Assignment. Nothing outside the range below should be printed. Output exactly the lines from the line with "Instruction: Click the Premiere Pro app icon" to the line with "Click the left", both included.

Information given.
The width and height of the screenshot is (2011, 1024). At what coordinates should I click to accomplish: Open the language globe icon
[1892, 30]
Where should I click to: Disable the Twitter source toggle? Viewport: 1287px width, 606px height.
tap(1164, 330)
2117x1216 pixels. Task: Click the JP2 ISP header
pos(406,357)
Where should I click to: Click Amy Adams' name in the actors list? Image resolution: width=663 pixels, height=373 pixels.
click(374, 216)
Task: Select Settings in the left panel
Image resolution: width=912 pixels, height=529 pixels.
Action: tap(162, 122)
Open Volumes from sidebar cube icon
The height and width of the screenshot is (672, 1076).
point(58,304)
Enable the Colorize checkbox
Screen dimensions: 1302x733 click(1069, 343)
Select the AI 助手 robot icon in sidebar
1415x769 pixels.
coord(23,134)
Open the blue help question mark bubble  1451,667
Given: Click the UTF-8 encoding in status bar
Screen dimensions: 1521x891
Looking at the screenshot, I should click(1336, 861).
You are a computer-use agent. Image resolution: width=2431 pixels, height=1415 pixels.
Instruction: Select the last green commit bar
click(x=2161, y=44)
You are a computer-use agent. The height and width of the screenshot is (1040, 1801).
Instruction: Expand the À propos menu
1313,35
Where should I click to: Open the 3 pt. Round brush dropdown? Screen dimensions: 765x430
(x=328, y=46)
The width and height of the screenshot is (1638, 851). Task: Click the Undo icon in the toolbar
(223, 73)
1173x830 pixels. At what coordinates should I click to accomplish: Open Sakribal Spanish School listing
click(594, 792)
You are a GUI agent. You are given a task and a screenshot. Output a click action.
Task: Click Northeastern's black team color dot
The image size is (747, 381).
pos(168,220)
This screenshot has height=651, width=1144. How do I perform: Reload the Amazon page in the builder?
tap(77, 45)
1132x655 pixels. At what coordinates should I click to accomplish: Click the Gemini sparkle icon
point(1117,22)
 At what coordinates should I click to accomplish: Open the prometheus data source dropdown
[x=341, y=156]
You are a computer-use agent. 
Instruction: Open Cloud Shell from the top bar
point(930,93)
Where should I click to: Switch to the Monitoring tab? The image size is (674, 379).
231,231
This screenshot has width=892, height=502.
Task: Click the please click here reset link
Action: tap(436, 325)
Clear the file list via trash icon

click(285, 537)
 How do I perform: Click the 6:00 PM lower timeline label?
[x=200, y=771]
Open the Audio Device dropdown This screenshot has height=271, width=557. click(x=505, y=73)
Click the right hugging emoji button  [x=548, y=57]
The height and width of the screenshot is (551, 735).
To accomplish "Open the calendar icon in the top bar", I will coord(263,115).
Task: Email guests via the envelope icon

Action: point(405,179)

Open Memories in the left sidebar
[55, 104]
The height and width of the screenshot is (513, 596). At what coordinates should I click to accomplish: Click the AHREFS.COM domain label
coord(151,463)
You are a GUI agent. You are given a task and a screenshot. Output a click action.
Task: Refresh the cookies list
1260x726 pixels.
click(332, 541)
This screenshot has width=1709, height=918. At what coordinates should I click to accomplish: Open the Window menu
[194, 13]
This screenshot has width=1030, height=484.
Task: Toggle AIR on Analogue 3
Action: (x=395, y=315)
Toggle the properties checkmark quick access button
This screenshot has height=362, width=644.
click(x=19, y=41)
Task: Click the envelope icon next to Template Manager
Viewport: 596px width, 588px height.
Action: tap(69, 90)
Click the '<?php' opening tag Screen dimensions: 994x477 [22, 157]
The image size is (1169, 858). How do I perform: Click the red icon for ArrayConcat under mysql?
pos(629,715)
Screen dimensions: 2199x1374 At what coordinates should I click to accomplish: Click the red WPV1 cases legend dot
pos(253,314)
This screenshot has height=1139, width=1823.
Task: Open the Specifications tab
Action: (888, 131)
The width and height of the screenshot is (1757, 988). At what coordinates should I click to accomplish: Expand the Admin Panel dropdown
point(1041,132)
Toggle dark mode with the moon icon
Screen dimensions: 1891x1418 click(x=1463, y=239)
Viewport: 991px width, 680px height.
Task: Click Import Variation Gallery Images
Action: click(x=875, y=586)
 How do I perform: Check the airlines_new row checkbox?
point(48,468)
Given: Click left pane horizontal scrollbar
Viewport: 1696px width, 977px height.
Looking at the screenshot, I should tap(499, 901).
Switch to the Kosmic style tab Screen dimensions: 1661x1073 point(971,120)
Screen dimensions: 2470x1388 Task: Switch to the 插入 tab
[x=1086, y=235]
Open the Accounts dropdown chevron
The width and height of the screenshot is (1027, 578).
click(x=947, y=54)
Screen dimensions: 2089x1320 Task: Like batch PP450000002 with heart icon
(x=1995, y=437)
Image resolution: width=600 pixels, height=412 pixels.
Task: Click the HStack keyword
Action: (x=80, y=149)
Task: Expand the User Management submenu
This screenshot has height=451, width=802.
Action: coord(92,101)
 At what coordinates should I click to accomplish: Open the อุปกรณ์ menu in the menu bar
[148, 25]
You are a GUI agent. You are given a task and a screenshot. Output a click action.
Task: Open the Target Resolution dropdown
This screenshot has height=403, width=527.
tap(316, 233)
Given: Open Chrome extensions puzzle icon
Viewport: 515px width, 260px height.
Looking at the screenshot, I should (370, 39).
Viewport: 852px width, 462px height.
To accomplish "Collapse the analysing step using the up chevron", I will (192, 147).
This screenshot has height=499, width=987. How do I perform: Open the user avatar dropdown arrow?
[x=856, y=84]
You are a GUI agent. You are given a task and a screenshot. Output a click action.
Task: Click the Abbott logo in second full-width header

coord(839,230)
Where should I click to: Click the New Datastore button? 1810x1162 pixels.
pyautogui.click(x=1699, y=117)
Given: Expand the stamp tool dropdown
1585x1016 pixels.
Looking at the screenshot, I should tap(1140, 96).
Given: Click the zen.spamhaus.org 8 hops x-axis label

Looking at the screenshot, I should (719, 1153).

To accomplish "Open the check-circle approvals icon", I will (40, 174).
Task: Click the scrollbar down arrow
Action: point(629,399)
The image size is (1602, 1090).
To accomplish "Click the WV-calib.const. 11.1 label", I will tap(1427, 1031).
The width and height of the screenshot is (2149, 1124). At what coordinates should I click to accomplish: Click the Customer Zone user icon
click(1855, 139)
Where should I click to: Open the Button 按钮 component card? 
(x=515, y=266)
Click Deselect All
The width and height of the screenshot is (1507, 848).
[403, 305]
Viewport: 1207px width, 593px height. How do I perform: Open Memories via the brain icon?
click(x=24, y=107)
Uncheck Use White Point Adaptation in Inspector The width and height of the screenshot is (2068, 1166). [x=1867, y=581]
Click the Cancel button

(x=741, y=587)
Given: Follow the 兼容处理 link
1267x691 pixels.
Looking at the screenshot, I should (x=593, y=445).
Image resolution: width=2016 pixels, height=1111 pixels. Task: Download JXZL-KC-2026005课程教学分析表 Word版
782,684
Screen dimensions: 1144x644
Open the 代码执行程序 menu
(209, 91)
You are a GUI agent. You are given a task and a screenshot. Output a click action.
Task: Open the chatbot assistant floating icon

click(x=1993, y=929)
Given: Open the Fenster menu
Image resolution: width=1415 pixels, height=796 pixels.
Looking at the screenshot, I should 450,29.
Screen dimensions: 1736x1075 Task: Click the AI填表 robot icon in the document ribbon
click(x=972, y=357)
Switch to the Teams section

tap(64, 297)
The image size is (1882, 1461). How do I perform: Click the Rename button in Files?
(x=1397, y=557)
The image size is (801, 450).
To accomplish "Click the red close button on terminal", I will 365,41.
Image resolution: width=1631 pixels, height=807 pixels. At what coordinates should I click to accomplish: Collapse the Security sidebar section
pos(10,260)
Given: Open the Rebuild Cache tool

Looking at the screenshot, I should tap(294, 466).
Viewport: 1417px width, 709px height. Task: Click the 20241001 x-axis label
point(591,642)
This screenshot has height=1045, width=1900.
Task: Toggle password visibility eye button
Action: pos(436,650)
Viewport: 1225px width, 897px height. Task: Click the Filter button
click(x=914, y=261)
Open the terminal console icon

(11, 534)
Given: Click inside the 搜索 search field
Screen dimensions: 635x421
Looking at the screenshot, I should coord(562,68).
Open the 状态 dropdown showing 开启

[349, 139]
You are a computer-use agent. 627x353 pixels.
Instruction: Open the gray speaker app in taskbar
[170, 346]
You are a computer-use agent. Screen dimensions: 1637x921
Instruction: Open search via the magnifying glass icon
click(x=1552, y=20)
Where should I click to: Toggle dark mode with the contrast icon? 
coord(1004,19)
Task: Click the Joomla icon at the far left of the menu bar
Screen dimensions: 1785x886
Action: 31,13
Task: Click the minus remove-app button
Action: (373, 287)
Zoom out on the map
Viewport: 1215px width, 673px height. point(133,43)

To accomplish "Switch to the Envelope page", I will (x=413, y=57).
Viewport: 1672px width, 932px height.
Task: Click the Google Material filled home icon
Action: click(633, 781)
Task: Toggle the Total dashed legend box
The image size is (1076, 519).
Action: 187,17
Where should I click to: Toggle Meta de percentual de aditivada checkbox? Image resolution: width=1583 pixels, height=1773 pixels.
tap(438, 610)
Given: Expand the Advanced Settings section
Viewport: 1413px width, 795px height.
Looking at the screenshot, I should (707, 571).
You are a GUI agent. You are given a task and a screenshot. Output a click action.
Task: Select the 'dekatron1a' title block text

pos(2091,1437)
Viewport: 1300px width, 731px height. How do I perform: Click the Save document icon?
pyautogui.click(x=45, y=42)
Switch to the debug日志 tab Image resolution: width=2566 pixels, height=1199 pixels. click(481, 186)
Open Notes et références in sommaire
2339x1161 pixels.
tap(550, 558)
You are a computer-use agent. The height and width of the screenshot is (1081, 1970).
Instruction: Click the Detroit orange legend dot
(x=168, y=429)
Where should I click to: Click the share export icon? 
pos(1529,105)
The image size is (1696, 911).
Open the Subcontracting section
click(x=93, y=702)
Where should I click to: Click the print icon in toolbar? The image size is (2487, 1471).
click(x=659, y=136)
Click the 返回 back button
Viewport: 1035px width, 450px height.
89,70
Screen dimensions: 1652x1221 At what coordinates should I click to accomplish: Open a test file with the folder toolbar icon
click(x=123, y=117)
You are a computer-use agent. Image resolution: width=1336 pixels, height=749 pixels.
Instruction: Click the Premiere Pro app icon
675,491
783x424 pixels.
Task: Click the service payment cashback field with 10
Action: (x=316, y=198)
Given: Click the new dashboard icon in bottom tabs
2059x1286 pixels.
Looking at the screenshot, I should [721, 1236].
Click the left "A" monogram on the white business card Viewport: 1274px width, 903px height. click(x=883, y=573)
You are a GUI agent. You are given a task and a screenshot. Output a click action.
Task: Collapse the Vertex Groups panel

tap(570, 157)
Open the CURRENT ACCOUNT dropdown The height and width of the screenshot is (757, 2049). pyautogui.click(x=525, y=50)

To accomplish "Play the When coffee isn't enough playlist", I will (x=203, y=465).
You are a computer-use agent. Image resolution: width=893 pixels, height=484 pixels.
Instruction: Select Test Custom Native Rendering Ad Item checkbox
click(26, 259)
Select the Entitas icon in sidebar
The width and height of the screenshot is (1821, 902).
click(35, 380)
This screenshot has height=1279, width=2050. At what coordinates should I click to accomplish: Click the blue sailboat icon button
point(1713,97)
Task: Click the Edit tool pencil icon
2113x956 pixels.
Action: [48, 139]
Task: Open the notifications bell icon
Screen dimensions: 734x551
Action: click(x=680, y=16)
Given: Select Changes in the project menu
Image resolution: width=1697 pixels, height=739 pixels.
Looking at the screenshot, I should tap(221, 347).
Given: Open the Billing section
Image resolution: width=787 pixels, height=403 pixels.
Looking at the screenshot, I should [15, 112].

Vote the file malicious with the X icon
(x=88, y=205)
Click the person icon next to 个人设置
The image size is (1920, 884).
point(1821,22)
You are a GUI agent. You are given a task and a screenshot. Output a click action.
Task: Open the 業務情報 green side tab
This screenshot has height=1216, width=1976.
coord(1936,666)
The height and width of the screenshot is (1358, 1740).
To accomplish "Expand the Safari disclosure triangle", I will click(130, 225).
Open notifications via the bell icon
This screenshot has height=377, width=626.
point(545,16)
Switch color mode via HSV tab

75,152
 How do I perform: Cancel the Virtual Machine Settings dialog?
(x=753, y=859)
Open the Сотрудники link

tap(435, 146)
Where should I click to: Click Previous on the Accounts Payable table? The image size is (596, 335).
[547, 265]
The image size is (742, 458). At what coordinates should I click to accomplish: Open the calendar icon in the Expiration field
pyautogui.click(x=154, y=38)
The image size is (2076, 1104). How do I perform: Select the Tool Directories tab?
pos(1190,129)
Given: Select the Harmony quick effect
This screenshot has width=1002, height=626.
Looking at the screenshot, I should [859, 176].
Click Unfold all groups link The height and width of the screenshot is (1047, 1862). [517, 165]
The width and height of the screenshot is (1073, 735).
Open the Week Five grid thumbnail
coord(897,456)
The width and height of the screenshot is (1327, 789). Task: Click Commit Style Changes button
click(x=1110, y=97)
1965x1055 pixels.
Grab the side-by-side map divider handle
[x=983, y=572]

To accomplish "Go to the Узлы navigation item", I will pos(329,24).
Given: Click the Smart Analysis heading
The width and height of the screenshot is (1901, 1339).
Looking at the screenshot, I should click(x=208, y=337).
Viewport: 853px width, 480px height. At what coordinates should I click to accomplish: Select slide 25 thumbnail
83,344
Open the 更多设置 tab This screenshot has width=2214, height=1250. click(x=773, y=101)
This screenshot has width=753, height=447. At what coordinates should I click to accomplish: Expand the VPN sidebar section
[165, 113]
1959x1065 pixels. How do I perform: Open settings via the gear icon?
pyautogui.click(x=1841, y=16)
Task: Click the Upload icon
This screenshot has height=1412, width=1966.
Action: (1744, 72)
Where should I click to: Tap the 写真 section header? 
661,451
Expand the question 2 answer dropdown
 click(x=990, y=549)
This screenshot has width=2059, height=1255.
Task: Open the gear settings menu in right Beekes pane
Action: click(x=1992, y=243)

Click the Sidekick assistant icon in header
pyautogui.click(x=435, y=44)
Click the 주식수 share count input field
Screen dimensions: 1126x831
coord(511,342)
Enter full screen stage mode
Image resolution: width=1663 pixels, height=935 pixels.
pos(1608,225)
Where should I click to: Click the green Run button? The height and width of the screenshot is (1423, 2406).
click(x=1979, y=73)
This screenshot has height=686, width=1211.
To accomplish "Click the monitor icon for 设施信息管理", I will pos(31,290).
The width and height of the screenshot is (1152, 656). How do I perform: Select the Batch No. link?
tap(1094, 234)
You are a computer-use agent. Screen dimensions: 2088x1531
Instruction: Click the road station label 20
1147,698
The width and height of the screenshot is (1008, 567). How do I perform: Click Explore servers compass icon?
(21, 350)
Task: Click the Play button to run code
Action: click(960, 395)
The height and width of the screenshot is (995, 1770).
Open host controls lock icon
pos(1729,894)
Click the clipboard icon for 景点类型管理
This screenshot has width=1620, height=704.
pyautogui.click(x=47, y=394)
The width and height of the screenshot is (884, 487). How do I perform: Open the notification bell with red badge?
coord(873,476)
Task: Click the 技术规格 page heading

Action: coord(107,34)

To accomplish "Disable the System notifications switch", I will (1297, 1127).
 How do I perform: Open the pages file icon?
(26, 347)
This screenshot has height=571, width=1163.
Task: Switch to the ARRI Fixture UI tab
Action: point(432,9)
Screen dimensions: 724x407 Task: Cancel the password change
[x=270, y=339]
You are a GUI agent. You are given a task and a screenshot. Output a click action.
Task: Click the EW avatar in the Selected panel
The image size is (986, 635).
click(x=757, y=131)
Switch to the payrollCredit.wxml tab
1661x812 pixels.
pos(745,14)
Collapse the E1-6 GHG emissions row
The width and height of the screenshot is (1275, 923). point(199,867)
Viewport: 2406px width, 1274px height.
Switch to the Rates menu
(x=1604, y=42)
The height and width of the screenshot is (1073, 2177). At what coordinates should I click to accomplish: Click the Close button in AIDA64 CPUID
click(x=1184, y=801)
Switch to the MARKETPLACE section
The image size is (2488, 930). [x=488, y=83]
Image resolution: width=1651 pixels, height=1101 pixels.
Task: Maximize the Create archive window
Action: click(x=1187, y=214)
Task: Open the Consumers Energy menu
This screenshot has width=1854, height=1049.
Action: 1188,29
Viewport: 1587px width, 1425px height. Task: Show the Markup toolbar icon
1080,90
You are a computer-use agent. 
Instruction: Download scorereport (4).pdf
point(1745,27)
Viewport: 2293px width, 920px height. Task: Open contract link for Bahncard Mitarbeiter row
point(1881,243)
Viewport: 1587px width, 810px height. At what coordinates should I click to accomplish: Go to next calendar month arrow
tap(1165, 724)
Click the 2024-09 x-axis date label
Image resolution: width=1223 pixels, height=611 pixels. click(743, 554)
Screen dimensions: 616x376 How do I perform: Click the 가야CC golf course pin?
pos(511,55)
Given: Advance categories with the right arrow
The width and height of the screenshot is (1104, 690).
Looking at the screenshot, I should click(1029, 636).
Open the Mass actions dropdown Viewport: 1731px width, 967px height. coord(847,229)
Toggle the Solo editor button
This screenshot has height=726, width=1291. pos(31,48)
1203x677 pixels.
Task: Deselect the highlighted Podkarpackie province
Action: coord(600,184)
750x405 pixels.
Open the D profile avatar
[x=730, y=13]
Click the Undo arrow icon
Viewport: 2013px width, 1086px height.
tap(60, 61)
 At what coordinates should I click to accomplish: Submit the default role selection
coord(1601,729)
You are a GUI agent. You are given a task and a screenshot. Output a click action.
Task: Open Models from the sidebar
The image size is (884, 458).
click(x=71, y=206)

Written answer.
Instruction: Click the Premiere Pro app icon
675,491
783x424 pixels.
Task: Click the service payment cashback field with 10
Action: (x=316, y=198)
Given: Click the new dashboard icon in bottom tabs
2059x1286 pixels.
Looking at the screenshot, I should [721, 1236].
Click the left "A" monogram on the white business card Viewport: 1274px width, 903px height. click(x=883, y=573)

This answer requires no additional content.